An old question, but I donโt think it was satisfactorily answered (and I just landed here myself through Google). I ended up in the same shoes and had to track down the answer myself.
The goal of the PCA is to represent your X data in an orthonormal basis of W; the coordinates of your data in this new basis are Z, as shown below:

Due to orthonormalization, we can invert W simply, transfer it, and write:

Now, to reduce the dimension, we choose a certain number of components k <n.
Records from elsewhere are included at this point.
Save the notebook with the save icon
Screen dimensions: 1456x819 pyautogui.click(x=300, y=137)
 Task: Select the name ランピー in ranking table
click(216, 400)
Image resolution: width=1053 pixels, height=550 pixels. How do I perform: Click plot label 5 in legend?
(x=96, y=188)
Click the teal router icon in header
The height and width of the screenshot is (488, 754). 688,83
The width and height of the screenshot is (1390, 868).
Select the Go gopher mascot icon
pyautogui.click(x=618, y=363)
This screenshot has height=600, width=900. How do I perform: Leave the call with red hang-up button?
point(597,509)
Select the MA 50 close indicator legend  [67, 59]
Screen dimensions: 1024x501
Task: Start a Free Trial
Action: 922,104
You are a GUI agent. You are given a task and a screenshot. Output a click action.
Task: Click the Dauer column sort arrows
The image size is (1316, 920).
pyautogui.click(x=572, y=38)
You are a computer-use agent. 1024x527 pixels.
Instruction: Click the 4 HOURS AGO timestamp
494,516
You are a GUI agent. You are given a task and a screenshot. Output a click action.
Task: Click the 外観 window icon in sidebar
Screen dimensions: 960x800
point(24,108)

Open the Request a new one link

Assuming that our basis vectors in W are ordered from largest to smallest (i.e., the first vector corresponding to the largest eigenvalue is the first, etc.), It just holds the first k columns of W.

Now we have a k-dimensional representation of our training data X. Now you start some controlled classifier using new functions in Z.

The key is to understand that W in a sense is a canonical transformation from our space of functions p up to the space of k attributes (or, at least, the best transformation that we could find using our training data). Thus, we can hit our test data with the same W transformation, resulting in a k-dimensional set of test capabilities:

Now we can use the same classifier trained in the k-dimensional representation of our training data to make predictions for the k-dimensional representation of our test data:

The point of this whole procedure is that you can have thousands of functions, but (1) not all of them will have a significant signal and (2) your controlled learning method may be too complicated to learn on a full set of functions (or it will take too much time, or your computer will not have enough memory to process the calculations). PCA can significantly reduce the number of functions required to present your data, not excluding the possibility of your data that really add value.